Rick Soderman

Personal information
- Date of birth: April 4, 1970 (age 55)
- Place of birth: United States
- Height: 6 ft 2 in (1.88 m)
- Position: Forward

Youth career
- Glendale Community College

Senior career*
- Years: Team / Apps / (Gls)
- 1993–1995: Arizona Sandsharks (indoor) / 56 / (34)
- 1995: Tucson Amigos (outdoor) / 1 / (1)
- 1995–1996: Chicago Storm (indoor)
- 1996: Sacramento Knights (indoor)
- 1997: Arizona Sandsharks (indoor)
- 1998–2000: Arizona Thunder (indoor)
- 2006–2010: Arizona Heat (indoor)

= Rick Soderman =

American soccer player (born 1970)

Rick Soderman (born April 4, 1970) is a retired American soccer forward who played professionally in the Continental Indoor Soccer League, National Professional Soccer League and World Indoor Soccer League.
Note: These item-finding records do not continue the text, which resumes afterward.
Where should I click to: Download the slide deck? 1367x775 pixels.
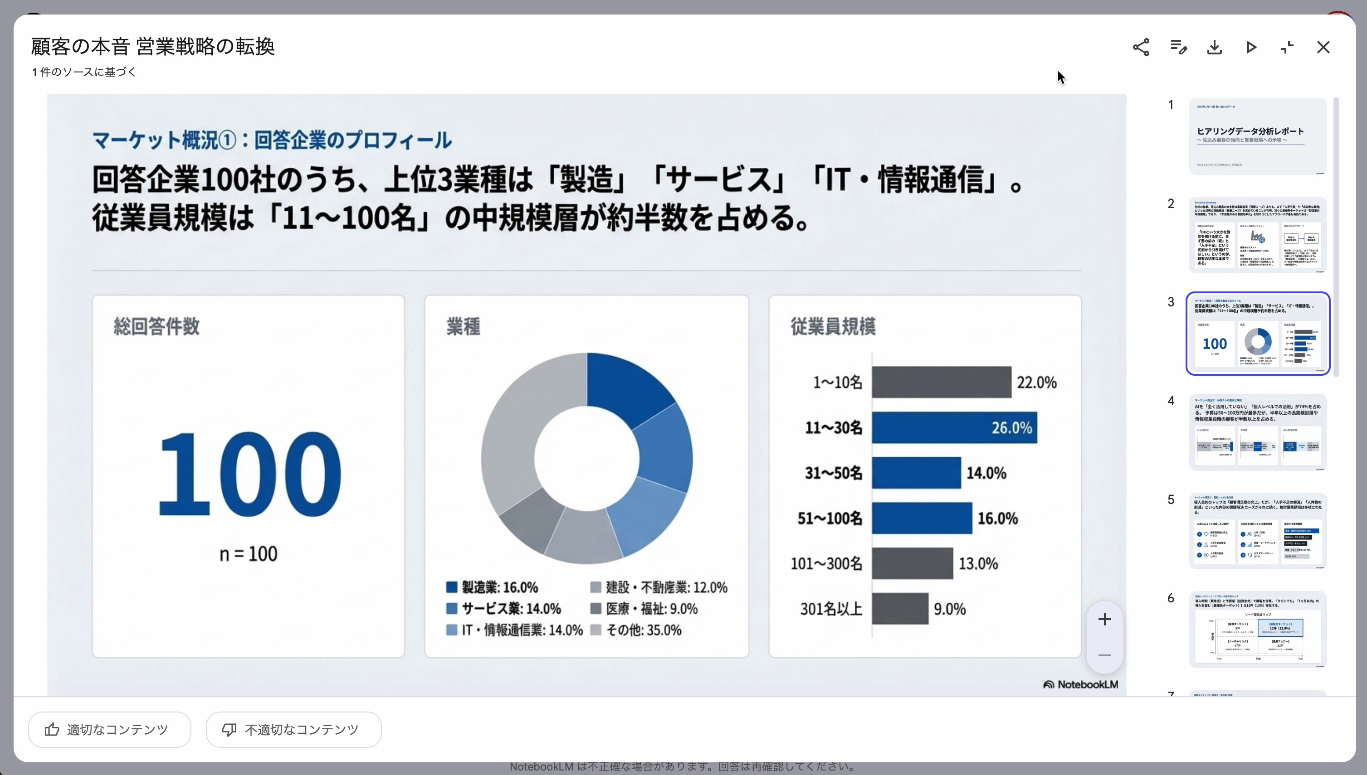1214,47
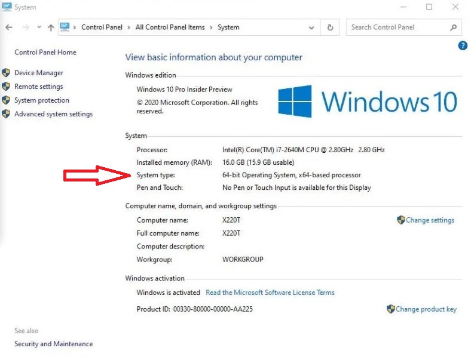Click the Back arrow in navigation bar
The image size is (468, 357).
[9, 27]
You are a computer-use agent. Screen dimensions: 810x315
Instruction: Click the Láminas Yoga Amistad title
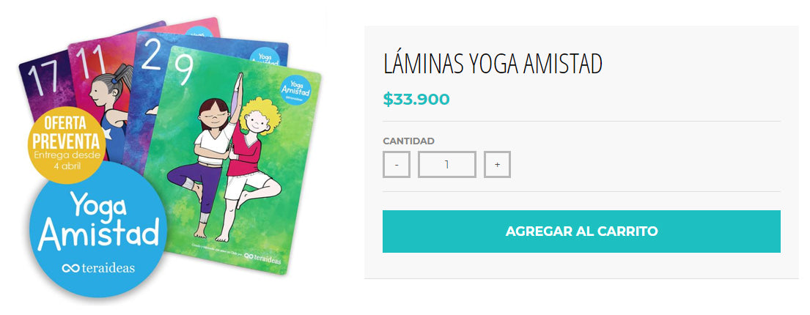493,64
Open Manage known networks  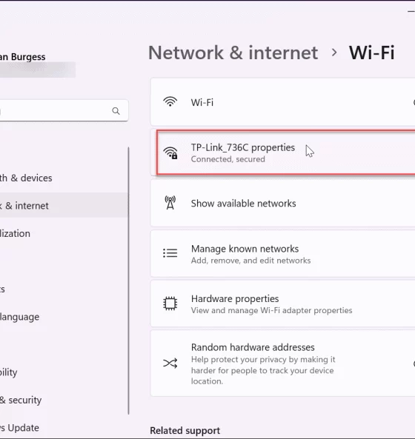pos(283,254)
In 1993, Soderman, older brother of Randy Soderman, signed with the Arizona Sandsharks of the Continental Indoor Soccer League. In the spring of 1995, he played outdoor for the Tucson Amigos of the USISL scoring the game-winning goal in overtime before rejoining the Sandsharks in mid-summer. In the fall of 1995, Soderman and his brother Randy both joined the Chicago Storm of the National Professional Soccer League. When the Sandsharks announced their intention to sit out the 1996 season, the Sacramento Knights drafted Rick Soderman in the April 1996 CISL draft. In 1997, Soderman returned to the Sandsharks. In 1998 through 2000, he played for the Arizona Thunder in the World Indoor Soccer League in which he was the leading scorer all 3 years. In 1999, he scored twenty goals in twenty-one games and was named to the All-Star Team. The Arizona Thunder folded in 2001 and Rick was drafted by the San Diego Sockers. At the height of his career finishing 3rd in the league in scoring and offered tryouts with numerous MLS teams, he decided to retire from Professional soccer to focus on his life after soccer. In 2001, he got a 2nd degree in Information Technology at Devry University and became a software engineer.
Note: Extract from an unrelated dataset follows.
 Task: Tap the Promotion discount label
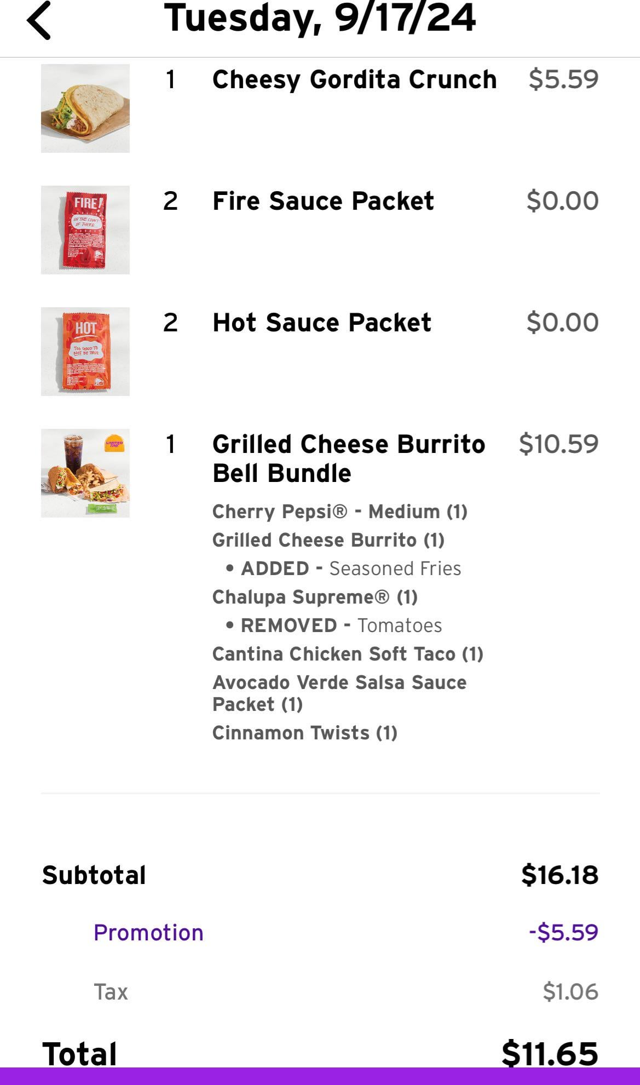(148, 933)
In 2006, Soderman joined the Arizona Heat of the Professional Arena Soccer League as a player/coach.

In the Fall of 2013, Soderman became head coach of the PASL-Premier semi-pro team Arizona Impact, leading them to a 5-2-1 record (two points back of the division title) in their inaugural season.

In the Summer of 2014, Soderman coached the semi-pro girls team, Impact FC, and won the National Championship in Las Vegas, Nevada.

Soderman now owns and runs multiple businesses including Soderman Marketing with his brother Randy which was started in 2012. He still continues to play soccer on a regular basis.